Que diremos da exploração, feita pelos inquilinos, das casas dos senhorios?
Enquanto a estes se nega a renda justa, auferem muitos inquilinos pelos quartos que alugam a preços fabulosos um rendimento que lhes permite melhorar largamente a sua vida material.

O Sr. Querubim Guimarães: - V. Ex.ª pode afirmar que essas sublocações são sempre feitas a preços fabulosos? V. Ex.ª não admite que haja sublocações absolutamente razoáveis e justificáveis?

O Orador: - Mas manifestamente; o que não exclui a existência de numerosíssimos casos como os que referi.
Em geral o senhorio é tido pelo inquilino como um ser malfazejo e egoísta, mas ninguém se revolta contra os inquilinos exploradores, que chegam a alugar um quarto por 500$ e 600$, quando pagam ao senhorio pela casa toda 100$ ou 200$.
Não, Sr. Presidente. Negar que aos senhorios assista o direito de serem tratados com mais justiça é negar a evidência.
Enquanto se não atingir a actualização real das rendas não solucionaremos o problema da habitação. Numa cidade como Lisboa, cuja população cresce constantemente, não só ocupando ninguém de inquirir se os que vêm de novo terão onde habitar, um único processo existe: construir, construir sempre, construir mais. A magnitude desta questão revela-se quando se vê o Estado dedicar-se tão afincadamente à construção dos bairros sociais, sem que essa abnegada e inteligente orientação faça sentir os seus efeitos na acuidade do problema.

O Sr. Albano Homem de Melo: - V. Ex.ª dá-me licença?

= Dados fornecidos =
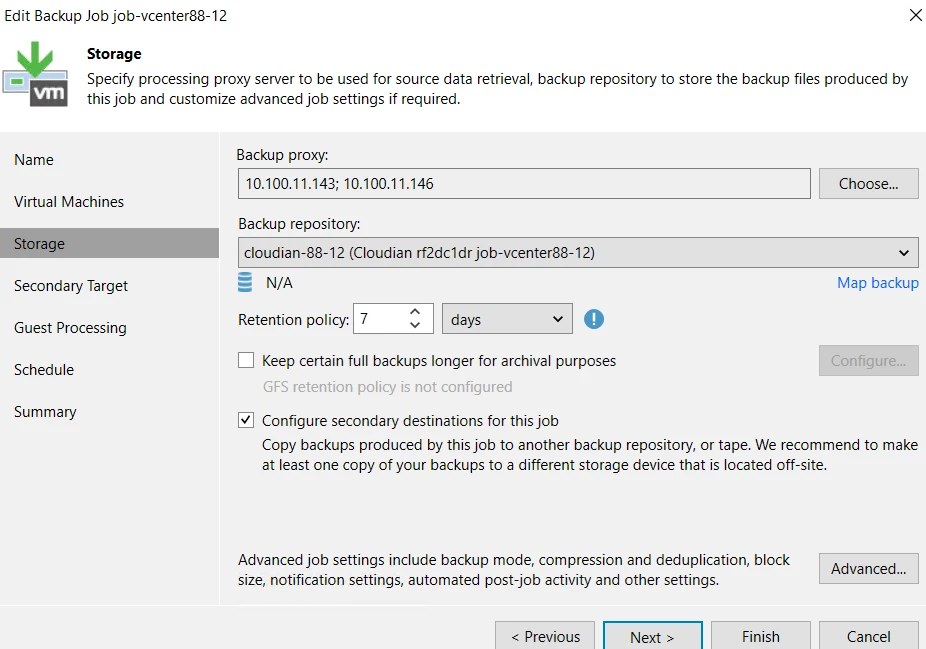Screen dimensions: 926x649
Task: Go to the Virtual Machines step
Action: coord(69,202)
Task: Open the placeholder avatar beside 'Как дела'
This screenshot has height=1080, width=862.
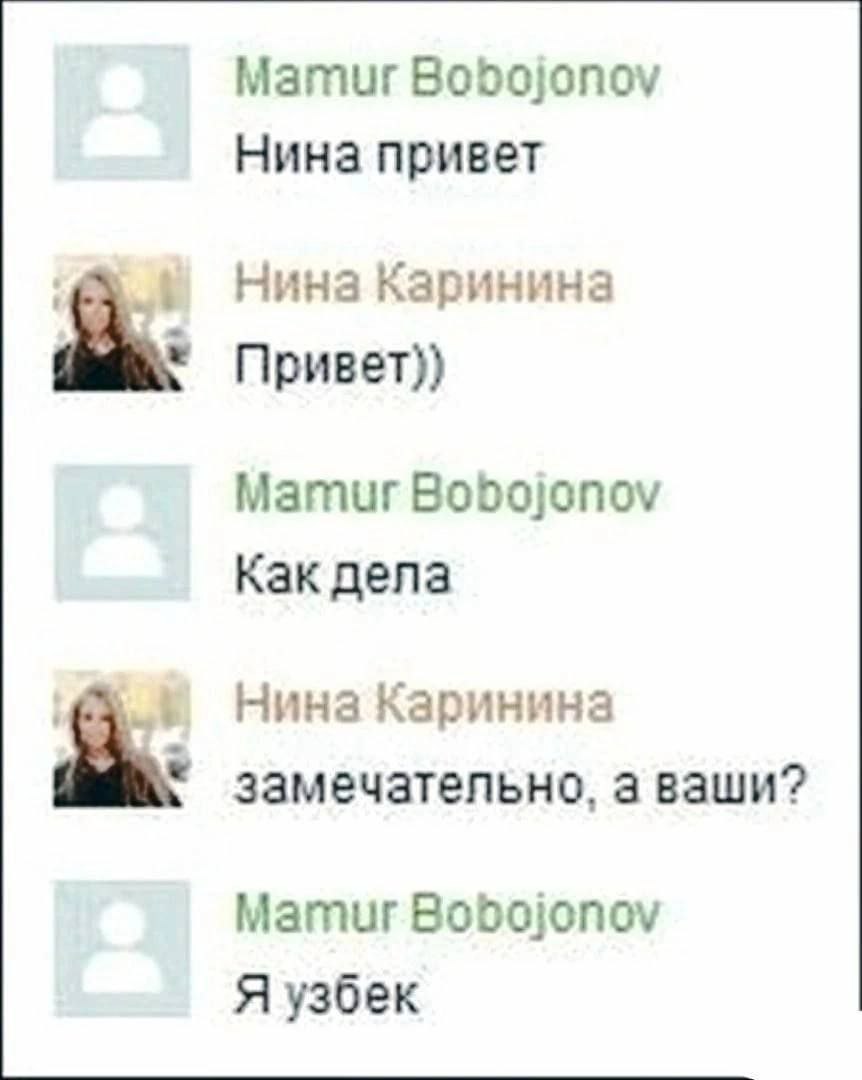Action: (122, 532)

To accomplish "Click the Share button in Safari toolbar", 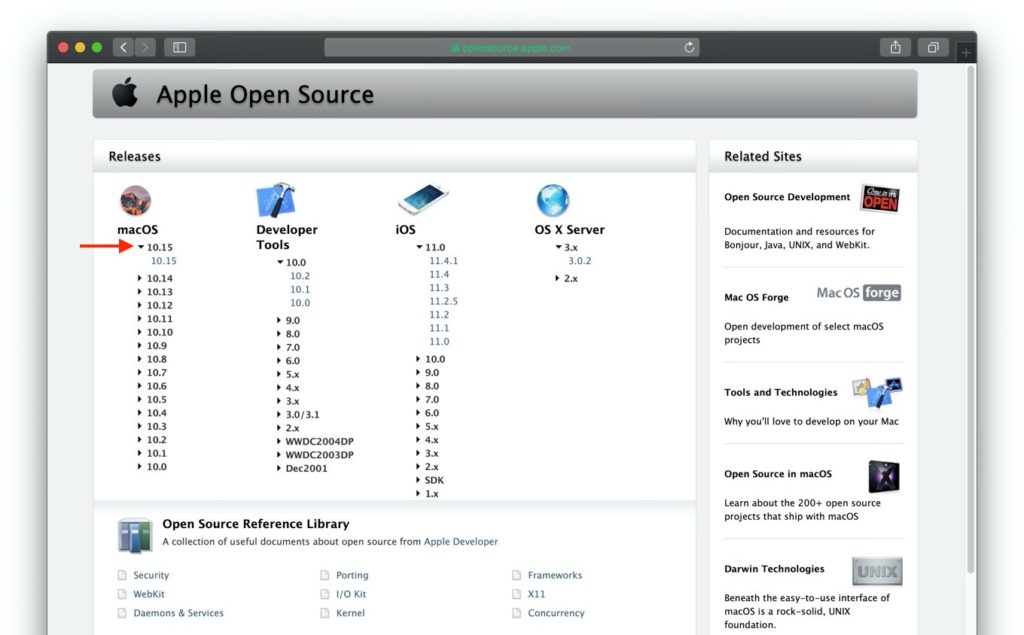I will (893, 46).
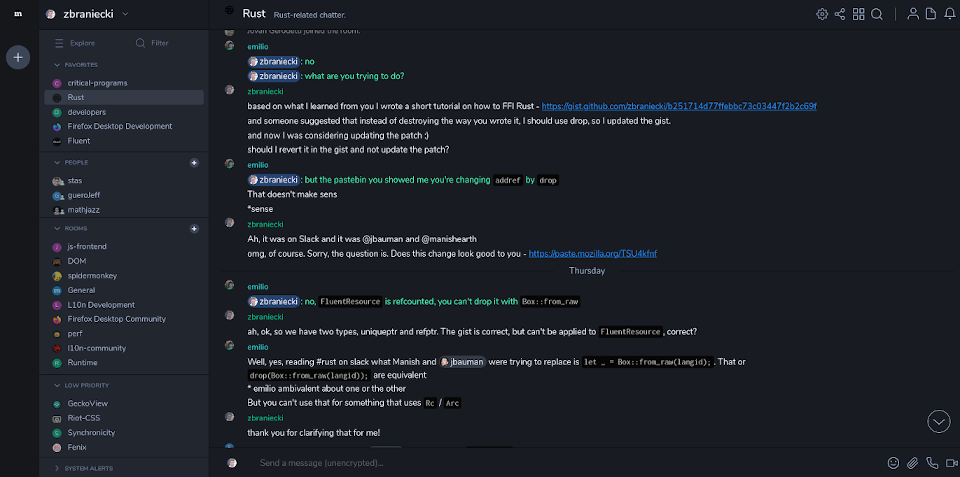
Task: Jump to latest messages arrow button
Action: click(x=938, y=421)
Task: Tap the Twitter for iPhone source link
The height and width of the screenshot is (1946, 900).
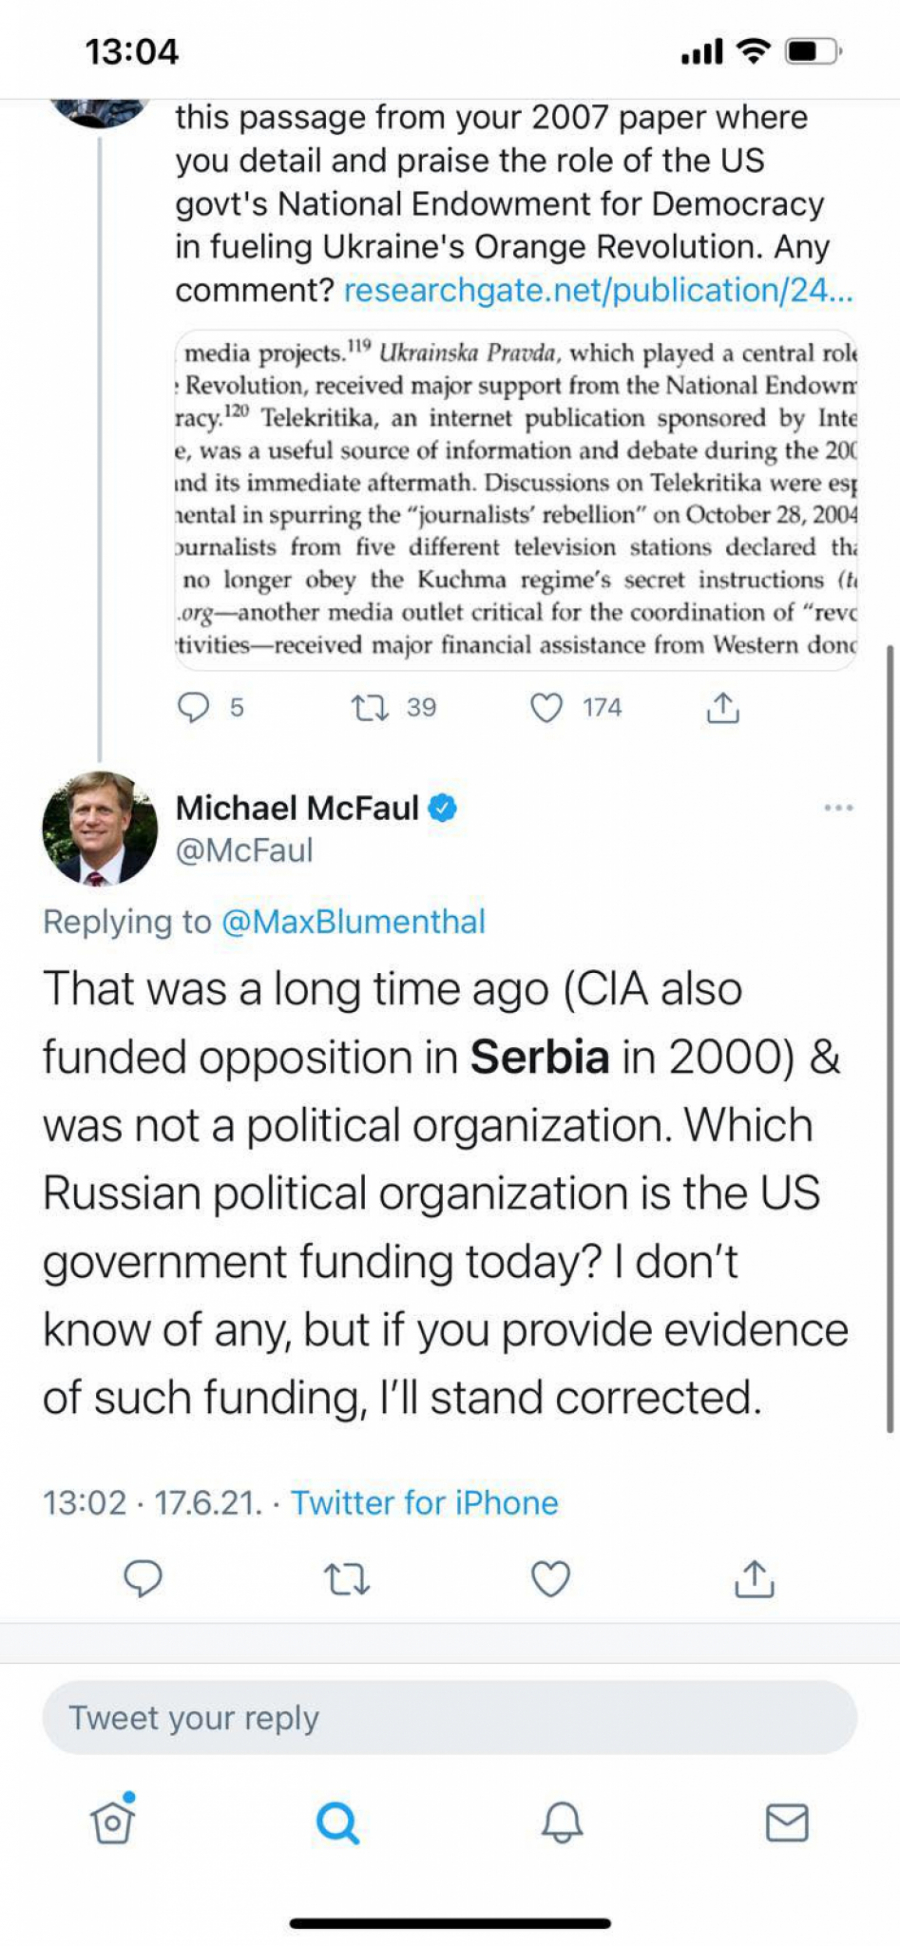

= Instruções =
**1)** No texto sobre o arrendamento, por que valor chegam alguns inquilinos a alugar um quarto?
**2)** Transcreva do texto sobre o arrendamento o trecho que vai de "O Sr. Querubim" até "negar a evidência.".
**3)** Dê seguimento ao texto sobre o arrendamento a partir do ponto em que termina.

= Resultados por tarefa =
**1)** Por 500$ e 600$.

**2)**
O Sr. Querubim Guimarães: - V. Ex.ª pode afirmar que essas sublocações são sempre feitas a preços fabulosos? V. Ex.ª não admite que haja sublocações absolutamente razoáveis e justificáveis?

O Orador: - Mas manifestamente; o que não exclui a existência de numerosíssimos casos como os que referi.
Em geral o senhorio é tido pelo inquilino como um ser malfazejo e egoísta, mas ninguém se revolta contra os inquilinos exploradores, que chegam a alugar um quarto por 500$ e 600$, quando pagam ao senhorio pela casa toda 100$ ou 200$.
Não, Sr. Presidente. Negar que aos senhorios assista o direito de serem tratados com mais justiça é negar a evidência.

**3)**
Os efeitos não se fazem sentir porque tem estado esgotada a capacidade de construção. Todavia, à medida que for aumentando essa capacidade, os seus efeitos far-se-ão sentir, pois o que não falta são capitais...

O Orador: - O que é certo é que o Estado tem construído enorme quantidade de casas e nada disso se sente.

O Sr. Albano Homem de Melo: - Mas, ainda que os particulares tencionassem construir mais, não conseguiriam.

O Orador: - Não constróem porque a lei do inquilinato não convida a que o façam, pois sabem de antemão que, uma vez a casa alugada, não mais lhes pertencerá.
Respondendo a V. Ex.ª, Sr. Deputado Albano Homem de Melo, direi que de 1930 a 1940 a população da cidade subiu 11:477 indivíduos por ano. Quanto teria aumentado de 1940 para cá?
Certamente numa proporção muito maior, mas desses números não tenho conhecimento, porque não existem censos.
De 1928 a 193S construíram-se em Lisboa em média 428 prédios por ano; mas já de 1939 a 1941 baixou para 140 e de 1942 a 1946 apenas foram construídos 131 (média por cada ano). Como VV. Ex.ªs vêem, há um decréscimo contínuo, com uma queda brusca de 1938 para 1939, que se explica certamente pelas dificuldades surgidas na obtenção dos materiais necessários à construção, em resultado da guerra.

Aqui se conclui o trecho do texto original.